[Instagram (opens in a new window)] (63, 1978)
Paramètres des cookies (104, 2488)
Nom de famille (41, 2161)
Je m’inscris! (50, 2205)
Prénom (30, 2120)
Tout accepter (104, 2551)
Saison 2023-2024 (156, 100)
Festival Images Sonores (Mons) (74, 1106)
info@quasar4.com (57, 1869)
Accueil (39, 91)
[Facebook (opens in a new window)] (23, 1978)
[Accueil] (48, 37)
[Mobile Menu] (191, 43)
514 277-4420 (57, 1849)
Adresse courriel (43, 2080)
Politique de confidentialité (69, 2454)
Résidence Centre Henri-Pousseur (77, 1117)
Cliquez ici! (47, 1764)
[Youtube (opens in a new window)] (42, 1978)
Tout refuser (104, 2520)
—————
[What needs to be done]: Your answer must be the full listing, copied exactly.

[Output of the task]:
[Instagram (opens in a new window)] (63, 1978)
Paramètres des cookies (104, 2488)
Nom de famille (41, 2161)
Je m’inscris! (50, 2205)
Prénom (30, 2120)
Tout accepter (104, 2551)
Saison 2023-2024 (156, 100)
Festival Images Sonores (Mons) (74, 1106)
info@quasar4.com (57, 1869)
Accueil (39, 91)
[Facebook (opens in a new window)] (23, 1978)
[Accueil] (48, 37)
[Mobile Menu] (191, 43)
514 277-4420 (57, 1849)
Adresse courriel (43, 2080)
Politique de confidentialité (69, 2454)
Résidence Centre Henri-Pousseur (77, 1117)
Cliquez ici! (47, 1764)
[Youtube (opens in a new window)] (42, 1978)
Tout refuser (104, 2520)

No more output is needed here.